The cost of living in Kathmandu is higher than in New Delhi, Bombay (Mumbai), Bangalore and Karachi, a new report says.
The Nepali capital secured 116th position in the league table of the world’s most expensive cities prepared recently by the Economist Intelligence Unit, the research and analysis division of The Economist Group, a sister company of The Economist, one of the world’s well-acclaimed newspapers. This ranking is shared by Johannesburg, the largest city in South Africa. Kathmandu was ranked 118th in the list of the world’s most expensive cities last year.
With the latest ranking, Kathmandu has become the third most expensive city in South Asia after the Bangladeshi capital of Dhaka and the Sri Lankan capital of Colombo.
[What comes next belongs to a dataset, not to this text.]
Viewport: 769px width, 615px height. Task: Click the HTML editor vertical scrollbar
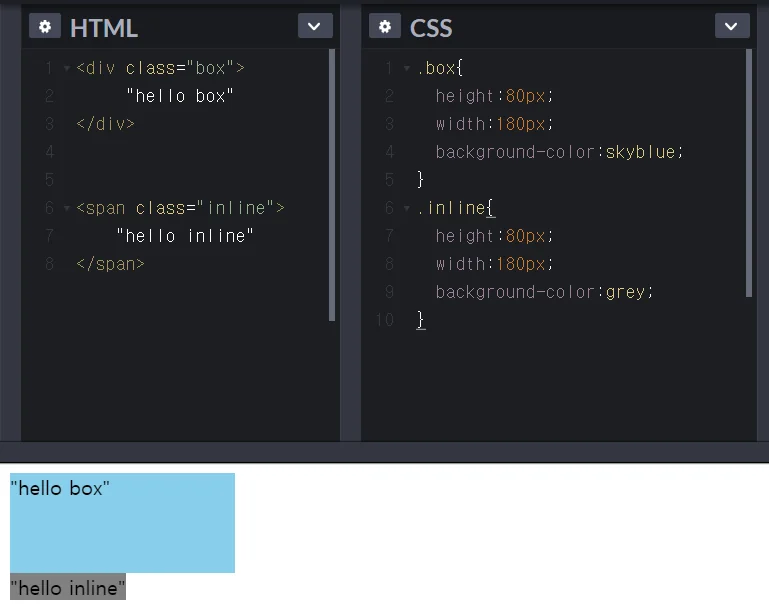tap(332, 185)
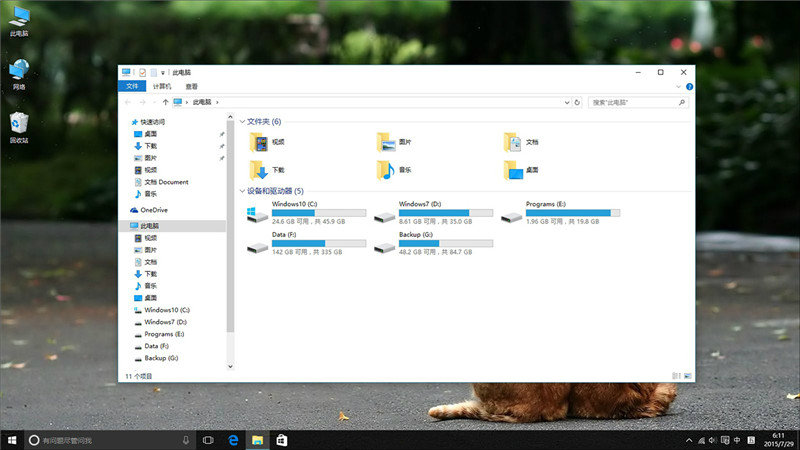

Dhaka has taken 62nd spot in the global list of world’s expensive cities, while Colombo has secured 108th position.
A total of eight South Asian cities, including New Delhi, Chennai, Mumbai, Karachi and Bangalore, were included in the Economist Intelligence Unit’s survey.
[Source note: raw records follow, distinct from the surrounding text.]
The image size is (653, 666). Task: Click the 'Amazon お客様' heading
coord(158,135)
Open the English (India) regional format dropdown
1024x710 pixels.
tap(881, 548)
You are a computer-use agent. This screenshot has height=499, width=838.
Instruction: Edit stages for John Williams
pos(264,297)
The survey compares over 400 individual prices across 160 goods and services in 133 cities around the world. These goods and services include food, drink, clothing, household supplies and personal care items, home rents, transport, utility bills, private schools, domestic help and recreational costs. The survey results are primarily used by human resources managers to calculate compensation packages for overseas postings.
The survey has taken prices of 2016 to rank the cities.
In 2016, consumer prices in Nepal had shot up by double-digit in the first half of the year, largely because of the four-and-a-half-month Indian blockade, which affected cross-border movement of cargo vehicles and completely halted imports of essential goods, including food, petroleum products and raw materials, crippling the country’s supply system.
In January 2016, for instance, inflation stood at 12.1 percent. In that month, difference between inflation in Nepal and India also widened to 6.4 percent. This was not a good sign for Nepal, which imports over 60 percent of goods from India.
Situation started improving after the blockade was lifted in the first week of February 2016. But the progress was slow, and inflation hovered around 10 percent till July.
The situation was quite the opposite in other Indian and South Asian cities, where low wages drove down household spending and created many tiers of pricing. This, combined with a strong competition from a range of retail sources, cheap and plentiful supply of goods into cities from rural producers, and government subsidies on some products, kept prices down, says the report.
Because of these factors, the best value for money has traditionally come from South Asian cities, particularly those located in India and Pakistan, albeit some of the cities are less liveable “because of well-documented economic, political, security and infrastructural challenges”, adds the report.
While Asia is home to some of the cheapest cities, it also hosts some of the world’s most expensive cities.
Singapore, for instance, is the most expensive city in the world, followed by Hong Kong. Asia now accounts for half of the 10 most expensive cities, including Tokyo, Osaka and Seoul.